··· INPUT DATA
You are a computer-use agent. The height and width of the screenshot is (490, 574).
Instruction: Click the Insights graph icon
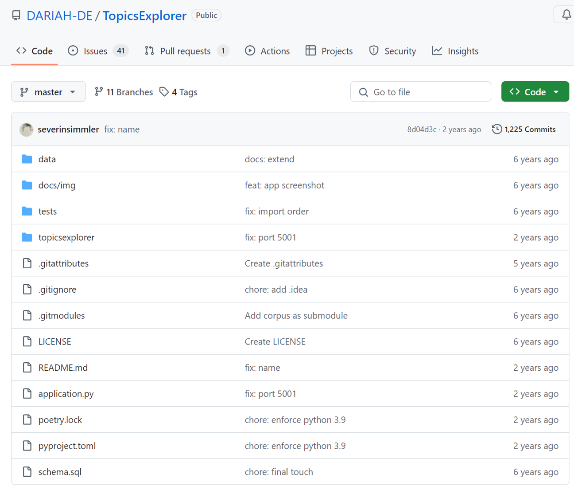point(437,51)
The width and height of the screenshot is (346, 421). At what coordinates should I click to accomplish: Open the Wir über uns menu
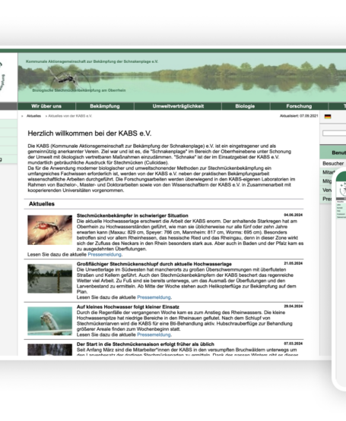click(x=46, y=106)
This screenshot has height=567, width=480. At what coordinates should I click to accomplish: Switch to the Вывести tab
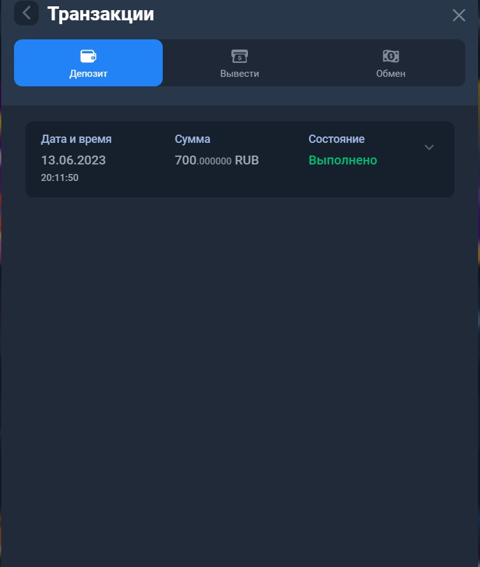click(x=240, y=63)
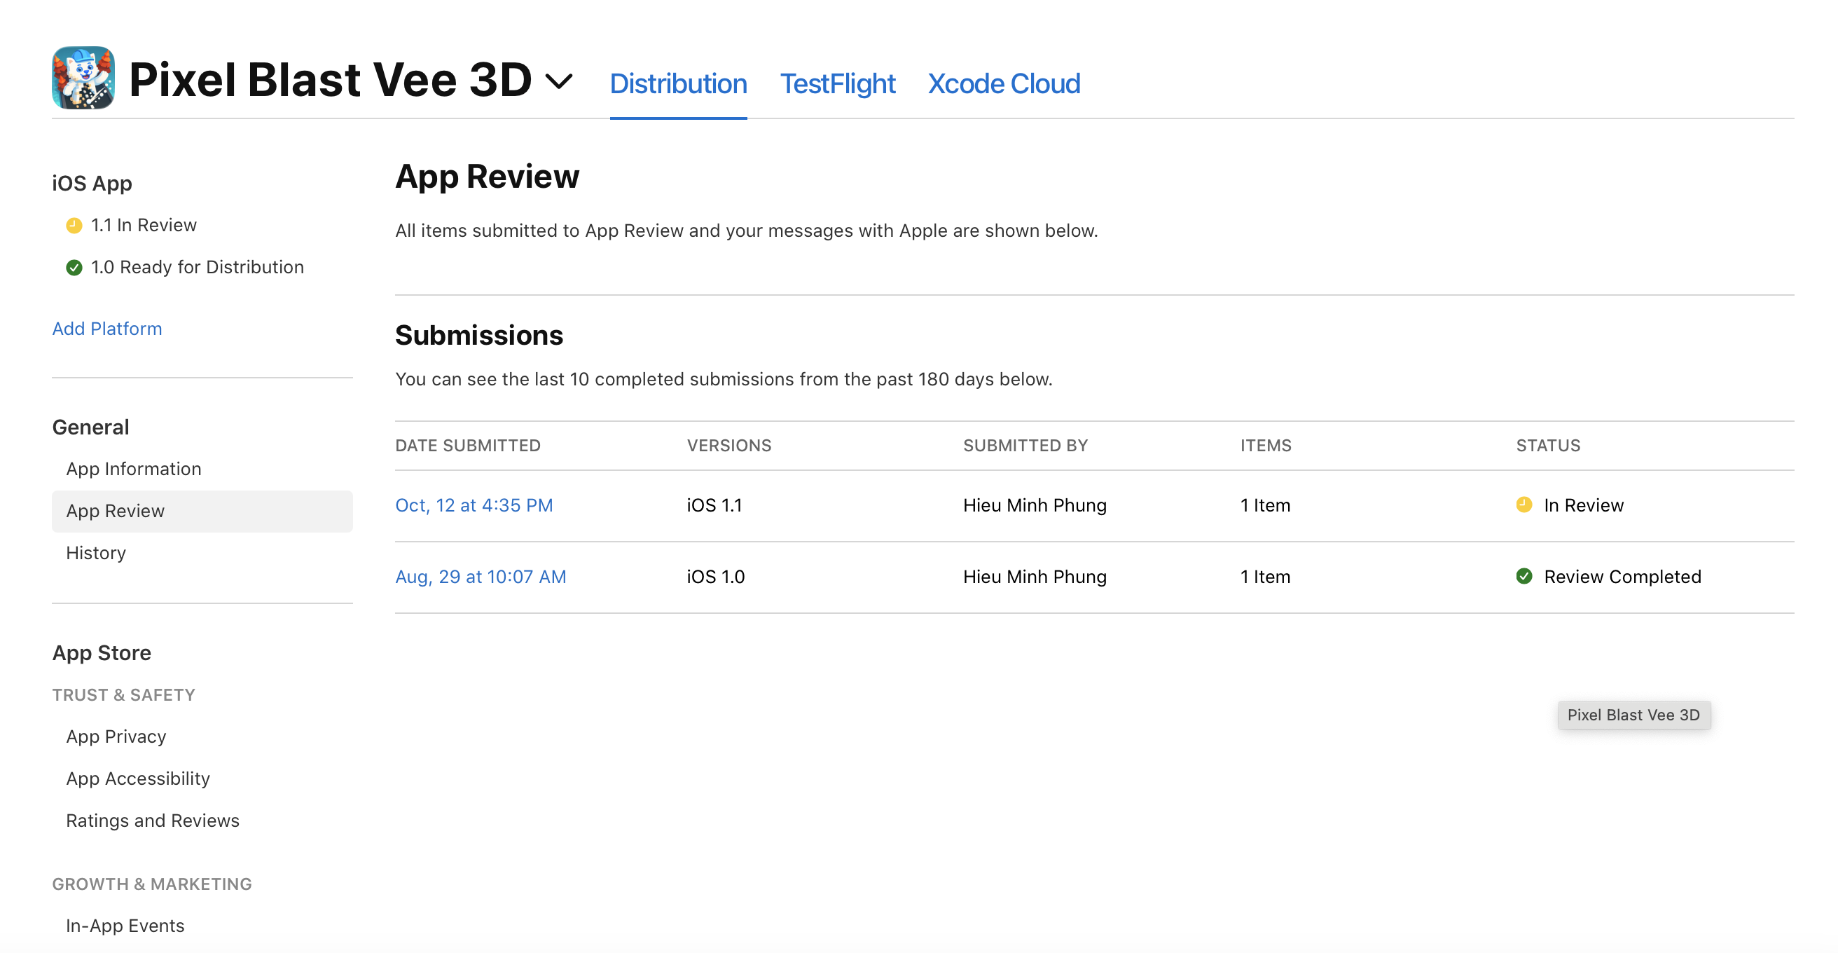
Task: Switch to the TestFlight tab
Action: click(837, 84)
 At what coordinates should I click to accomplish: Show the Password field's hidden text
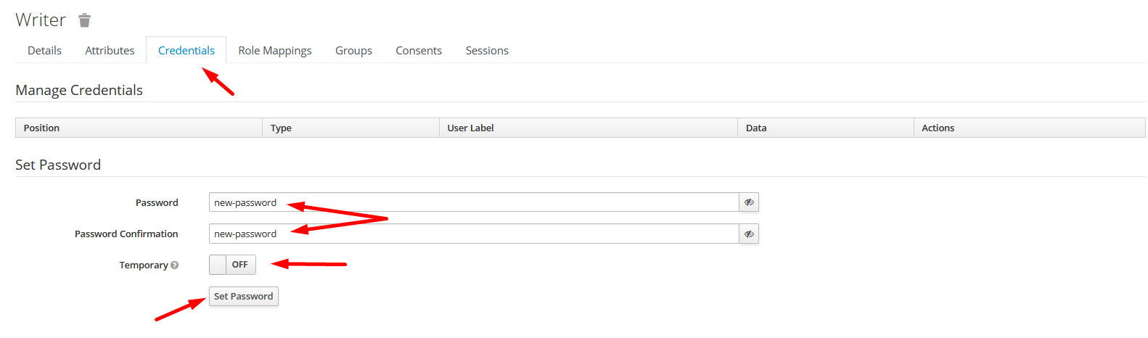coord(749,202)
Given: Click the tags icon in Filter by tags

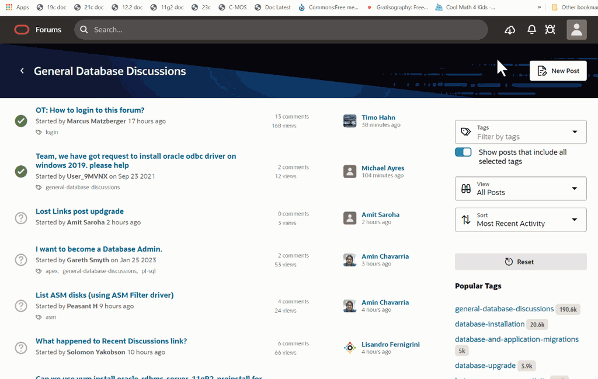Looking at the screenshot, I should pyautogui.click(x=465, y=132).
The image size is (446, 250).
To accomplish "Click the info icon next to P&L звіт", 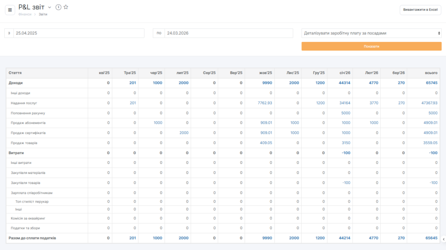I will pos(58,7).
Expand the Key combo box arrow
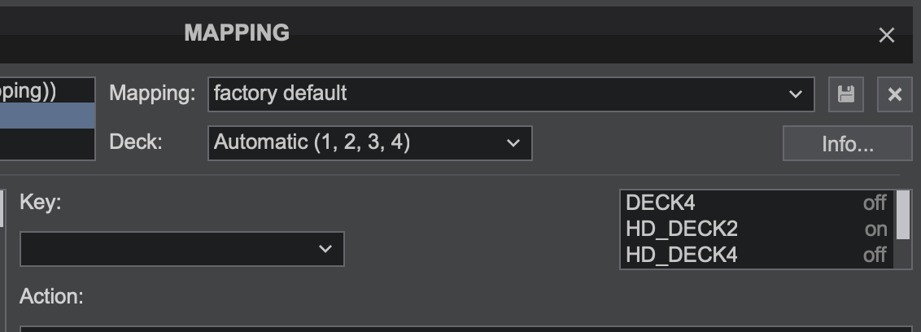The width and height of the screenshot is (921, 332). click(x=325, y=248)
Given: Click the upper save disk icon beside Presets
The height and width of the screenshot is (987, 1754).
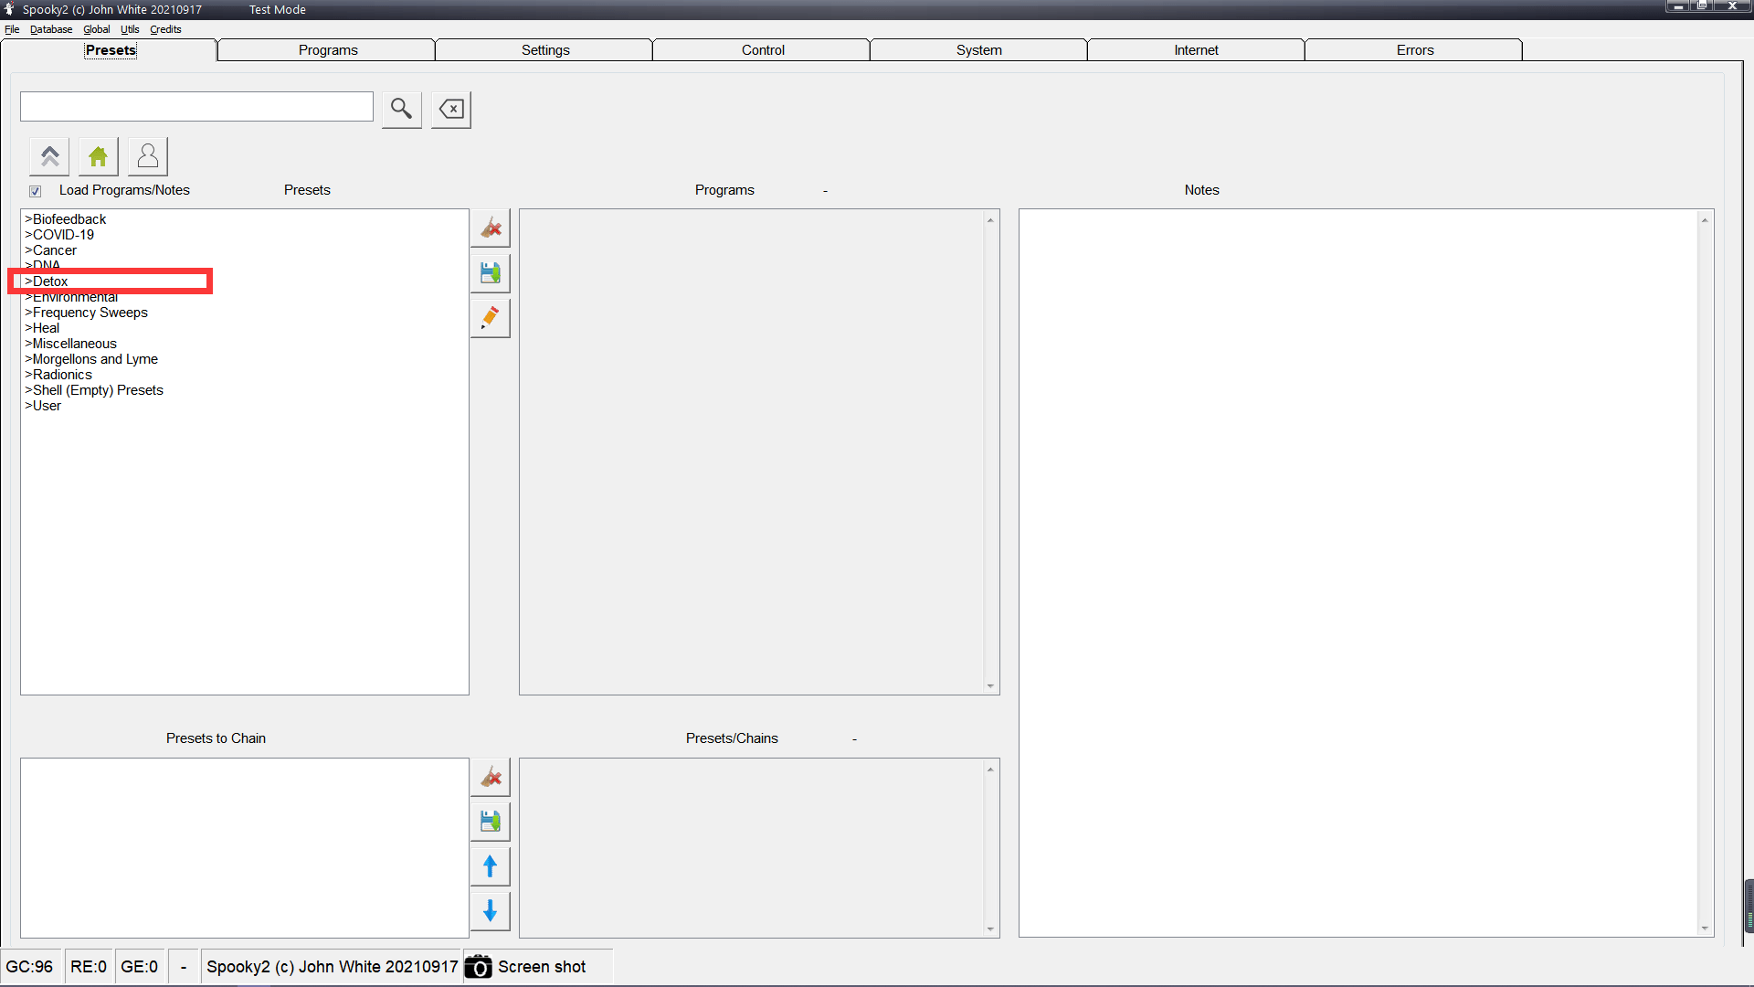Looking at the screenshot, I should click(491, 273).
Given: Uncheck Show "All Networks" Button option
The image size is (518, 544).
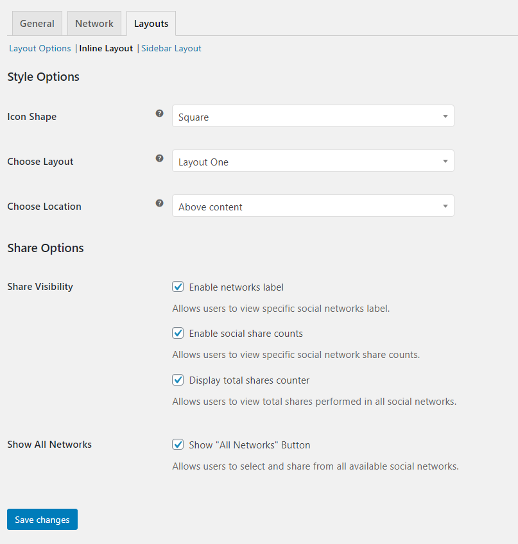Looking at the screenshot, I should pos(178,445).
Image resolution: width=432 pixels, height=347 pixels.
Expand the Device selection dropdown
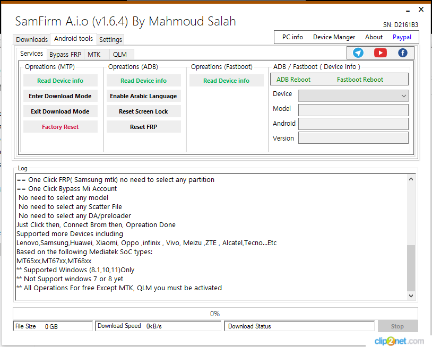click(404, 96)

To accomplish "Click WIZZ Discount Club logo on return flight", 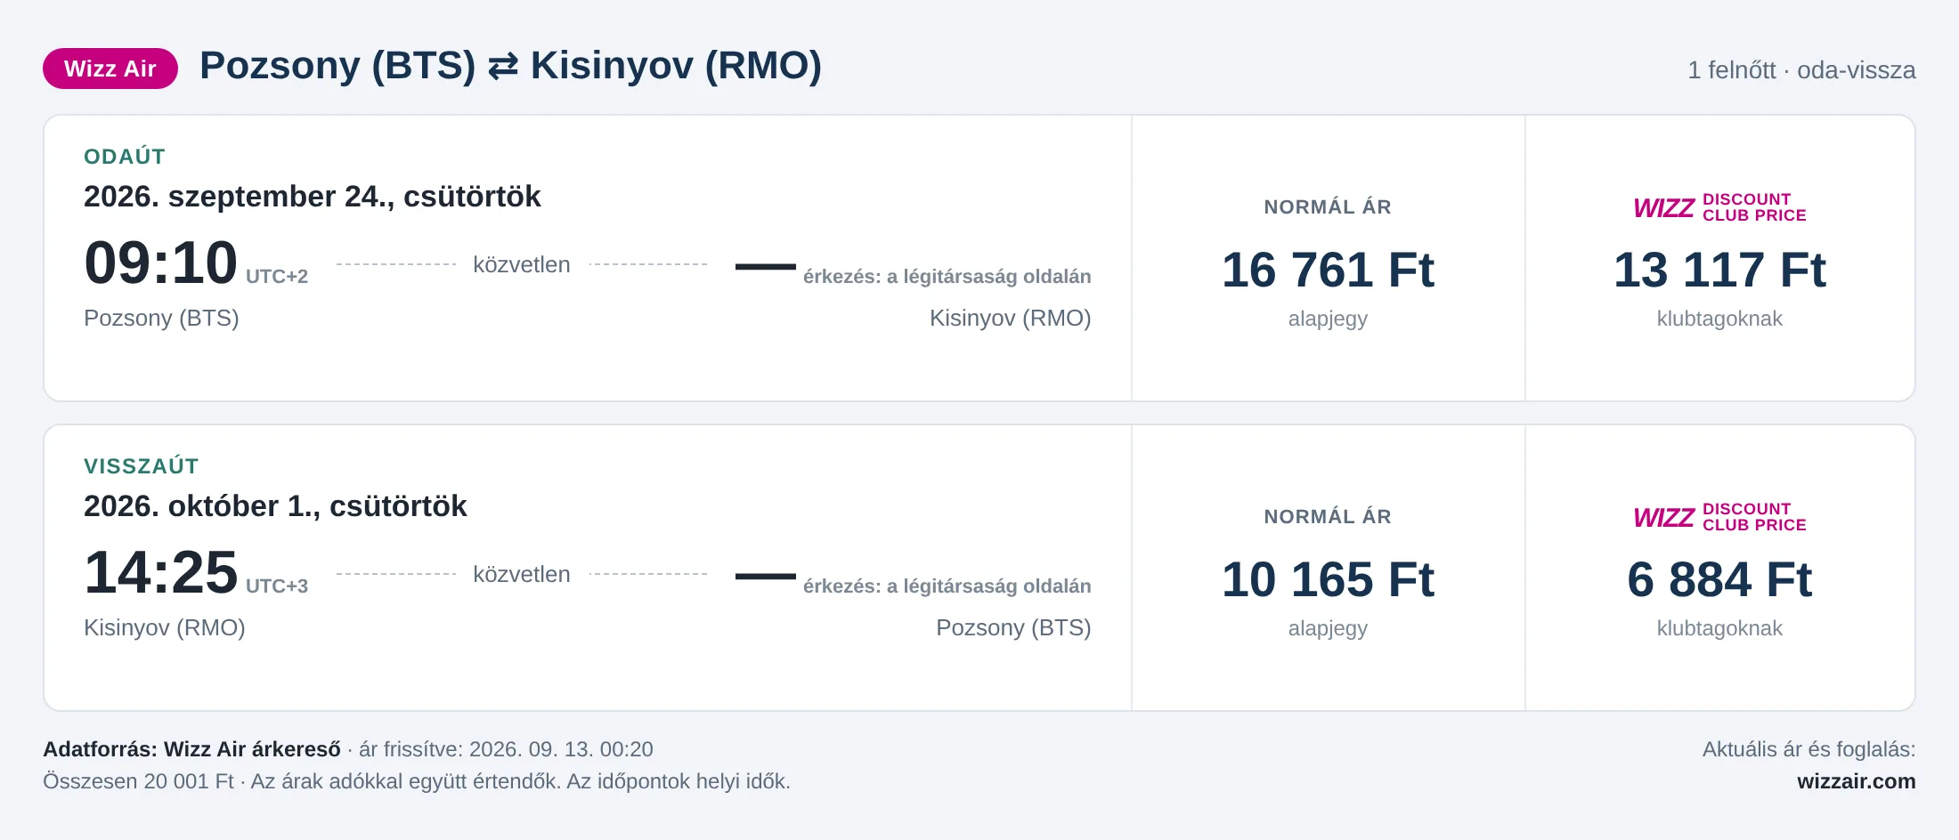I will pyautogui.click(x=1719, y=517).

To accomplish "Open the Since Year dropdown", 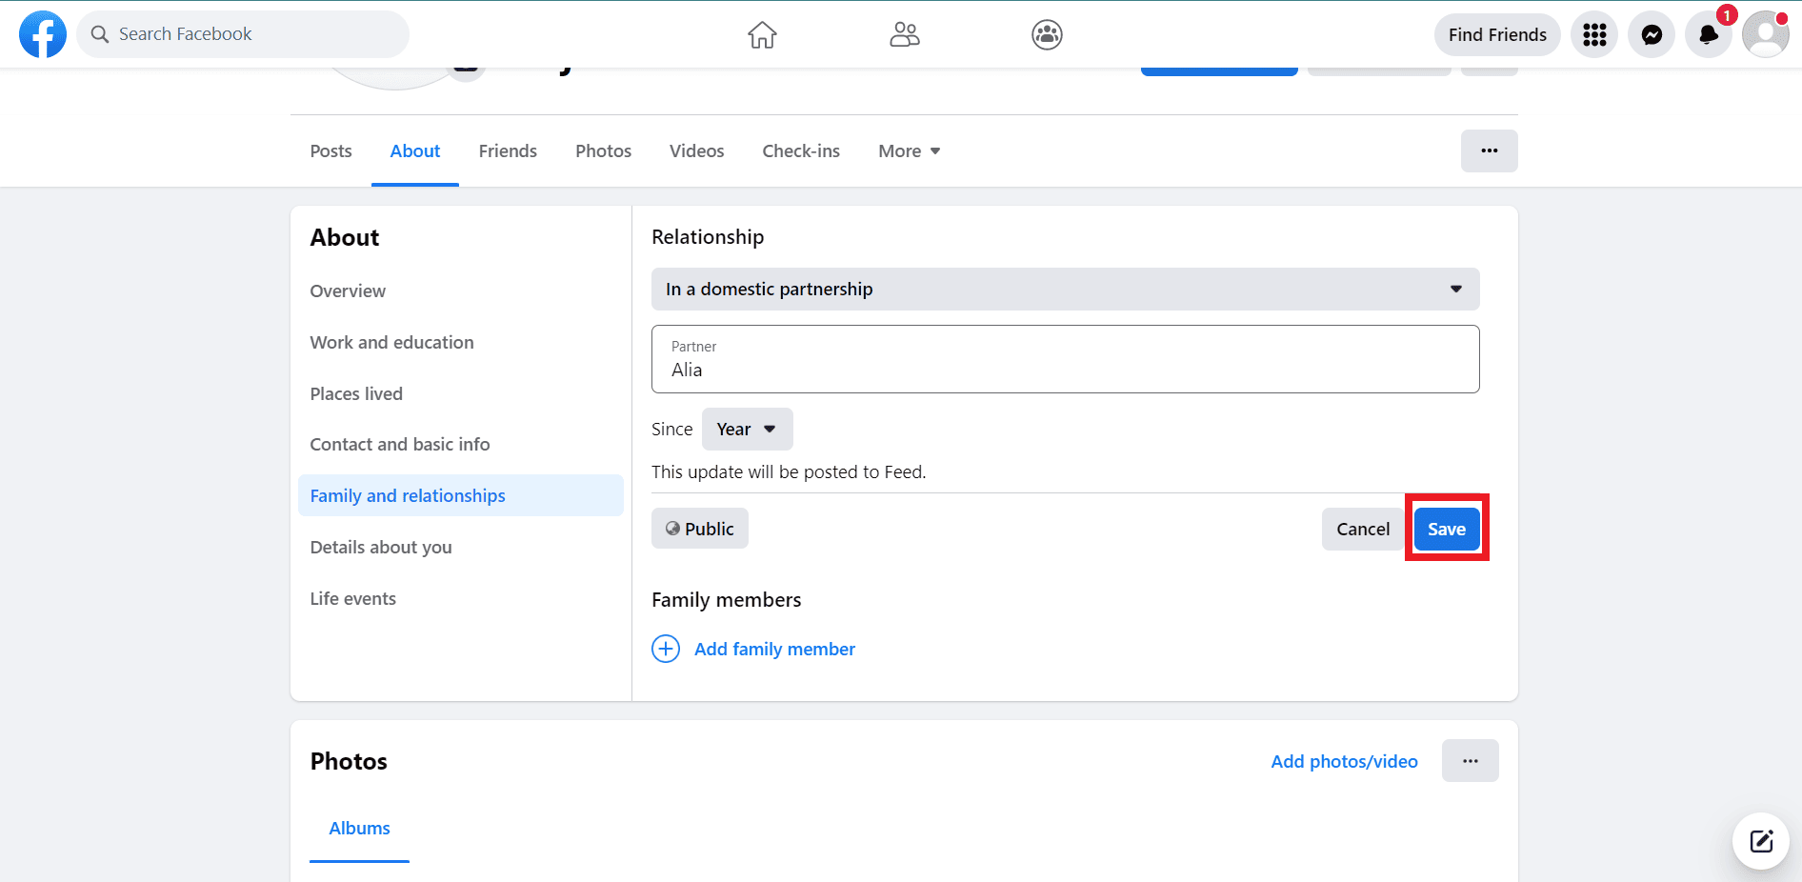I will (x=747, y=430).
······
TASK:
Scale the stretch of the listing from its start through the line containing "click(x=46, y=106)" by repeating every line, with only the answer coordinates multiplied by 2.55 and rounded to whole numbers, halves up. Leave every other number unchanged and omit the pictures.

THE ANSWER:
You are a computer-use agent. The height and width of the screenshot is (490, 574).
Instruction: Click the Insights graph icon
point(1114,130)
The width and height of the screenshot is (346, 421). At what coordinates should I click to accomplish: Open the Wir über uns menu
click(x=117, y=270)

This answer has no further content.